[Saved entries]
------------------------------------------------------------
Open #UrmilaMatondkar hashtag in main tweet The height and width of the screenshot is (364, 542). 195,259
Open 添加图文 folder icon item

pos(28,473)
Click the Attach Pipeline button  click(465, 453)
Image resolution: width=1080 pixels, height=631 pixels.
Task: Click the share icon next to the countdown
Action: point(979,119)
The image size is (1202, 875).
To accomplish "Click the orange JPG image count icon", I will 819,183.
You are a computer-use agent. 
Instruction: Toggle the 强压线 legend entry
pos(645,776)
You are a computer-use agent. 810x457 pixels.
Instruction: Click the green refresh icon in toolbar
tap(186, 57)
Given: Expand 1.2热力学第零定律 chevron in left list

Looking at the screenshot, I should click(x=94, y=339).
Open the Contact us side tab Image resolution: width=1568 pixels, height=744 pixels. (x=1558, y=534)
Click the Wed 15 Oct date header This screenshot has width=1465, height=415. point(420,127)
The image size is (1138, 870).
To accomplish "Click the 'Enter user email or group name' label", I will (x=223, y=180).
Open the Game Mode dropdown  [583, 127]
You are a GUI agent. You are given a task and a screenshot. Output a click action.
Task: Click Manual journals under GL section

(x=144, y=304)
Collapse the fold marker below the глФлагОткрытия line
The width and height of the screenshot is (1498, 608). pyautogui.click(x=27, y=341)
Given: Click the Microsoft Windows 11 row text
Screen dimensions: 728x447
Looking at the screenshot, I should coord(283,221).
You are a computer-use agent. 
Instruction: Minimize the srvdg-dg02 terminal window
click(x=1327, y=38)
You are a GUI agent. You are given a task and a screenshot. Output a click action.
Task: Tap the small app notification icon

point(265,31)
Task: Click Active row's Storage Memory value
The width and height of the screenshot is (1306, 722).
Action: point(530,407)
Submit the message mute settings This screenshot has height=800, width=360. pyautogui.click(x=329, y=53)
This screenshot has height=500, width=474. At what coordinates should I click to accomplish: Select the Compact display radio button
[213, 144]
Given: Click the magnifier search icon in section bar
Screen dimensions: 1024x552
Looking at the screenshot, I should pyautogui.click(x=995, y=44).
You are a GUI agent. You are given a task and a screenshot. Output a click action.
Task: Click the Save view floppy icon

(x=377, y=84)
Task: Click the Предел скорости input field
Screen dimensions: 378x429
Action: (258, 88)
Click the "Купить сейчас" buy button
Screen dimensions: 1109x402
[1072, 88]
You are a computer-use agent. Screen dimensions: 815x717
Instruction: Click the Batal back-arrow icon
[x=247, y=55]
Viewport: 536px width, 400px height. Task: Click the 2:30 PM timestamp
------------------------------------------------------------
Word for word, transcribe all of the records.

Open #UrmilaMatondkar hashtag in main tweet The height and width of the screenshot is (364, 542). 195,259
Open 添加图文 folder icon item

pos(28,473)
Click the Attach Pipeline button  click(465, 453)
Image resolution: width=1080 pixels, height=631 pixels.
Task: Click the share icon next to the countdown
Action: point(979,119)
The image size is (1202, 875).
To accomplish "Click the orange JPG image count icon", I will 819,183.
You are a computer-use agent. 
Instruction: Toggle the 强压线 legend entry
pos(645,776)
You are a computer-use agent. 810x457 pixels.
Instruction: Click the green refresh icon in toolbar
tap(186, 57)
Given: Expand 1.2热力学第零定律 chevron in left list

Looking at the screenshot, I should click(x=94, y=339).
Open the Contact us side tab Image resolution: width=1568 pixels, height=744 pixels. (x=1558, y=534)
Click the Wed 15 Oct date header This screenshot has width=1465, height=415. point(420,127)
The image size is (1138, 870).
To accomplish "Click the 'Enter user email or group name' label", I will (x=223, y=180).
Open the Game Mode dropdown  [583, 127]
You are a GUI agent. You are given a task and a screenshot. Output a click action.
Task: Click Manual journals under GL section

(x=144, y=304)
Collapse the fold marker below the глФлагОткрытия line
The width and height of the screenshot is (1498, 608). pyautogui.click(x=27, y=341)
Given: Click the Microsoft Windows 11 row text
Screen dimensions: 728x447
Looking at the screenshot, I should coord(283,221).
You are a computer-use agent. 
Instruction: Minimize the srvdg-dg02 terminal window
click(x=1327, y=38)
You are a GUI agent. You are given a task and a screenshot. Output a click action.
Task: Tap the small app notification icon

point(265,31)
Task: Click Active row's Storage Memory value
The width and height of the screenshot is (1306, 722).
Action: point(530,407)
Submit the message mute settings This screenshot has height=800, width=360. pyautogui.click(x=329, y=53)
This screenshot has height=500, width=474. At what coordinates should I click to accomplish: Select the Compact display radio button
[213, 144]
Given: Click the magnifier search icon in section bar
Screen dimensions: 1024x552
Looking at the screenshot, I should pyautogui.click(x=995, y=44).
You are a GUI agent. You are given a task and a screenshot. Output a click action.
Task: Click the Save view floppy icon

(x=377, y=84)
Task: Click the Предел скорости input field
Screen dimensions: 378x429
Action: (258, 88)
Click the "Купить сейчас" buy button
Screen dimensions: 1109x402
[1072, 88]
You are a computer-use agent. Screen dimensions: 815x717
Instruction: Click the Batal back-arrow icon
[x=247, y=55]
Viewport: 536px width, 400px height. Task: Click the 2:30 PM timestamp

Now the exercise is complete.